## Passage for review
=== Begin Enclosure ===

Figure 3. (a) FB vs HB (total) KEGG Enrichment top 20; (b) FB vs CH (total) KEGG Enrichment top 20; (c) HB vs CH (total) KEGG Enrichment top 20. In the figure, the horizontal axis “Enrichment Score” represents the enrichment score. The larger the bubble, the greater the number of differential Unigenes contained in the entry. The bubble color changes from blue to white, yellow to red. The smaller the enrichment p-value, the greater the significance.

In the FB vs. CH group (Figure 3b), linoleic acid metabolism, photosynthesis antenna proteins, and carotenoid biosynthesis were significantly enriched with high enrichment scores. Although the plant hormone signal transduction pathway contained a relatively large number of target genes, its enrichment significance was low. In the HB vs. CH group (Figure 3c), the phosphonate and phosphinate metabolism pathway exhibited the highest enrichment score; however, the number of DEGs enriched in this pathway was relatively small.

=== End Enclosure ===

## Supplied material
=== Begin Enclosure ===

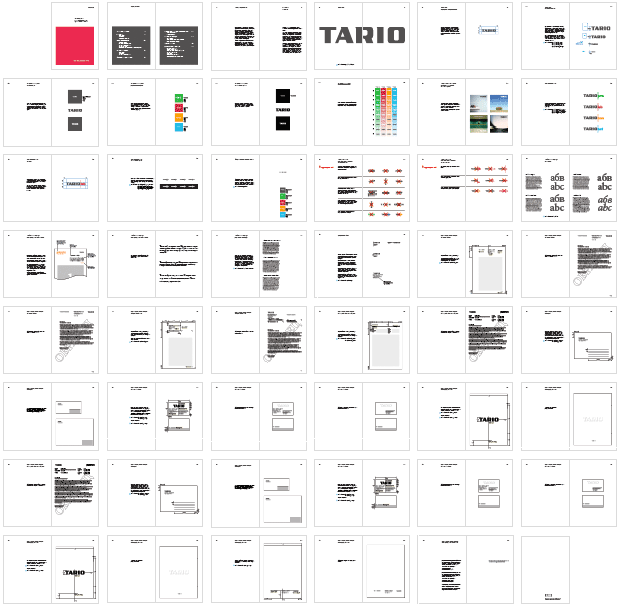Open the spread with vertical column of colored squares
Image resolution: width=620 pixels, height=607 pixels.
coord(258,187)
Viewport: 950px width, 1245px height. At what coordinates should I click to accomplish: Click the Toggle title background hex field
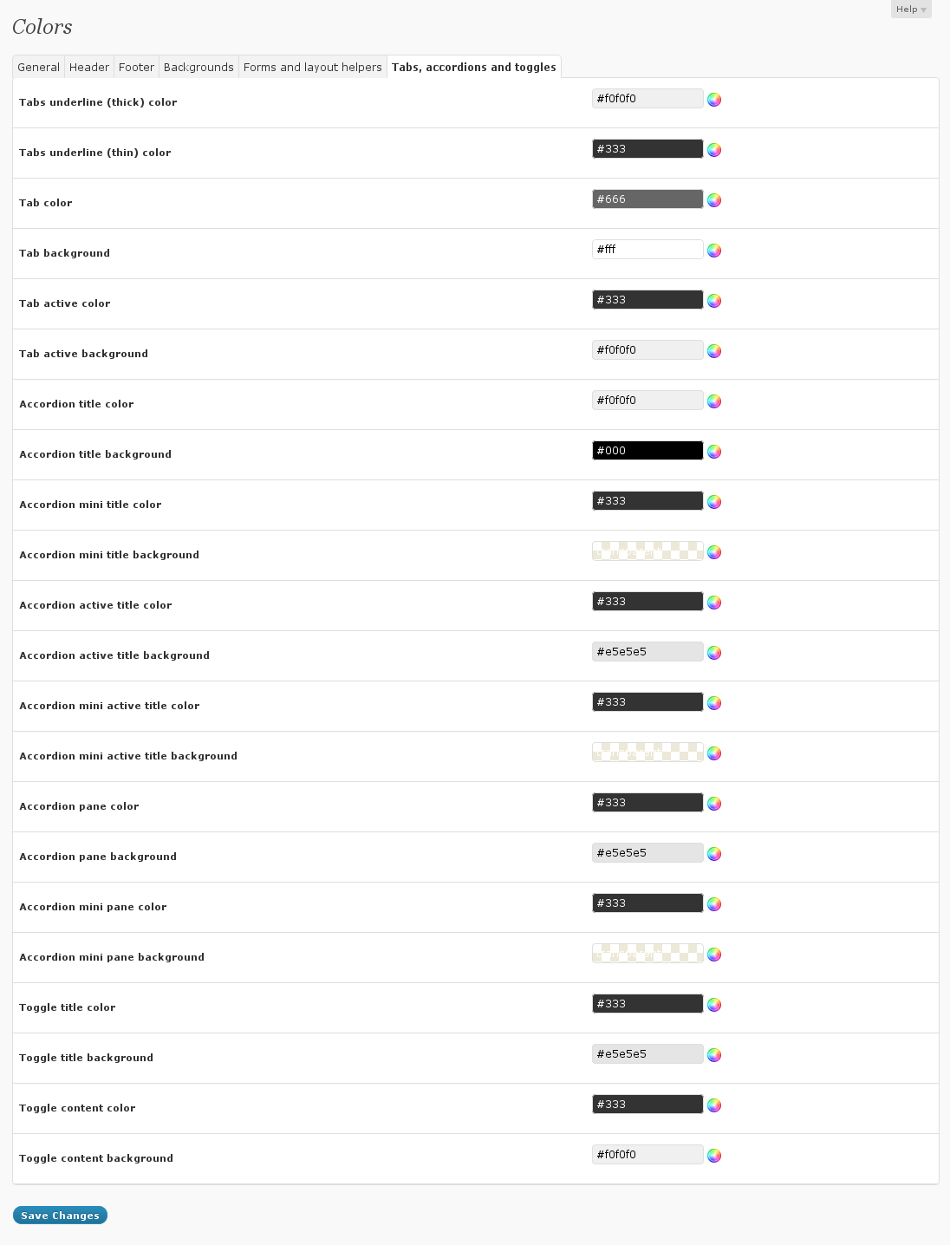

=== End Enclosure ===

## Explore the material
1) For the KEGG enrichment passage, decide whether each statement agrees with it. Answer yes or no for each, and quote the words that decide it.
(a) In the FB vs. CH group, carotenoid biosynthesis was significantly enriched.
(b) In the FB vs. CH group, the plant hormone signal transduction pathway showed high enrichment significance.
(c) In the HB vs. CH group, a large number of DEGs were enriched in the phosphonate and phosphinate metabolism pathway.
2) List every pathway that the KEGG enrichment passage names.
3) According to the KEGG enrichment passage, what does a larger bubble indicate?
The listing plays no part in the work here.

## Activity answers
1)
(a) Yes: "linoleic acid metabolism, photosynthesis antenna proteins, and carotenoid biosynthesis were significantly enriched with high enrichment scores"
(b) No: "its enrichment significance was low"
(c) No: "the number of DEGs enriched in this pathway was relatively small"

2)
- linoleic acid metabolism
- photosynthesis antenna proteins
- carotenoid biosynthesis
- plant hormone signal transduction
- phosphonate and phosphinate metabolism

3) A larger bubble indicates a greater number of differential Unigenes in the entry.